ASIA NEWS: Keys to the town

Asia’s biggest hotel deal in a decade was sealed last month, when the Middle Eastern sovereign wealth fund, The Abu Dhabi Investment Authority (ADIA) entered into a HK$18.5 billion (€2.1 billion; $2.3 billion) agreement with the Hong Kong conglomerate, New World Development.

In the gulf investor’s first ever property purchase in Hong Kong, ADIA has acquired a 50 percent stake in the city’s three prime luxury hotels via HIP Company, its wholly-owned subsidiary. With the joint venture partnership, New World’s stake in Grand Hyatt, Renaissance Harbour View and Hyatt Regency TST has reportedly been halved to 32 percent and that of Chow Tai Fook Enterprises, New World’s controlling shareholder, to 18 percent.

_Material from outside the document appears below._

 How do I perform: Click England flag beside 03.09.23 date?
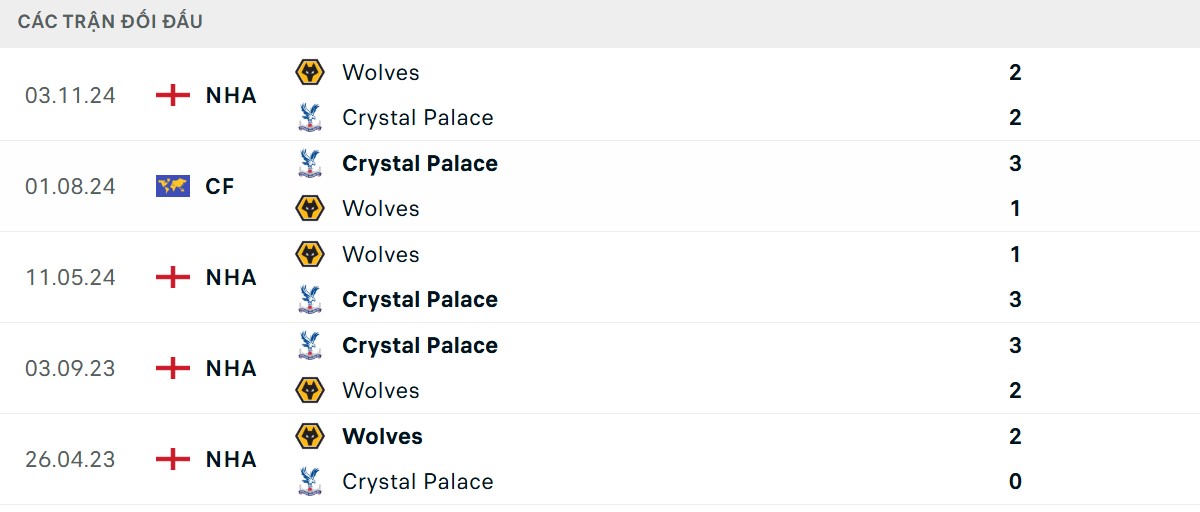pos(173,368)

PERE understands that the deal has worked out to be more than $10 million per room key.
Terming the deal as an “opportunistic” buy, Simon Lo, executive director at Colliers International, said that the market price of $10 million per key for the hotels located in traditional business locations was low. For comparison purposes, he gave the example of a service apartment in the Causeway Bay district, which ended up selling for more than $10 million two years ago.

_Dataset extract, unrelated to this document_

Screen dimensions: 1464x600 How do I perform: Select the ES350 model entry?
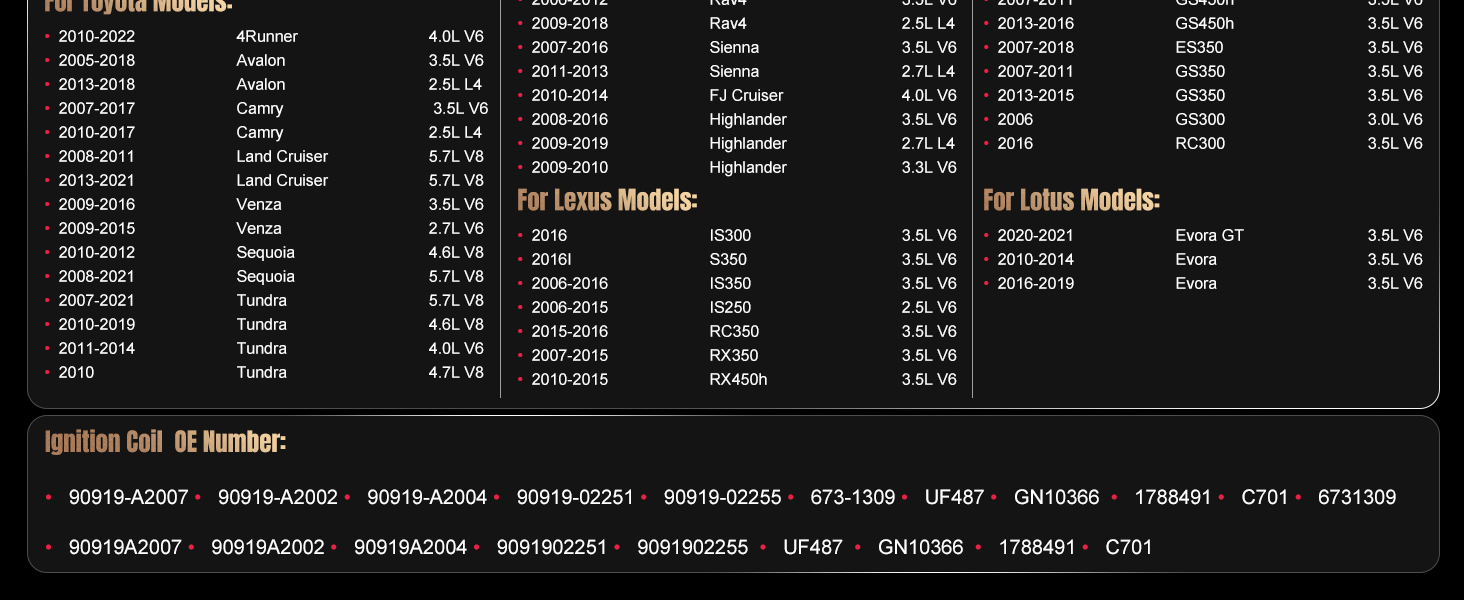click(x=1199, y=48)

“Using that as the benchmark – we cannot find any other closer comparison – we believe that the average rate could have been 10 to 20 percent higher were the hotels in a better condition,” he said. “Some of these hotels may be aged, and the new buyer may have to pump in more money for upgrading or restoration.”

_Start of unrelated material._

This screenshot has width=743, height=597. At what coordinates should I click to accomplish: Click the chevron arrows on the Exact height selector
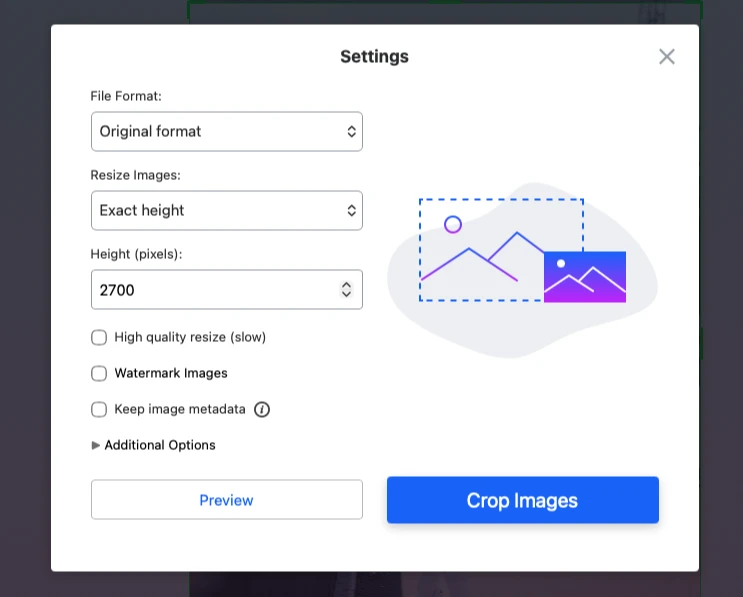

The deal is understood to reflect a yield of close to 3.6 percent, a better return on investment in comparison to the 2.8 percent yield on prime office assets, according to estimates by CBRE.

Such deals are also hard to materialize in a place like Hong Kong, where most of the quality assets in the sector are retained by local landlords and developers for long term investment, according to several real estate brokers.

A further analysis of the local hotel industry indicates that the market remains subdued. According to Lo, traditional business locations on the Hong Kong Island currently had 15,000 high tariff hotel rooms, a number that has remained stagnant for many years, given that there is no more land supply or acquisition opportunities in the CBD area.

Falling visitor arrivals blamed on the mainland, China’s economic slowdown, and the communist party’s corruption crackdown are all exacerbating a decline in the sector. Hotel occupancy and the average room rate in the region have both witnessed a single digit decline so far this year.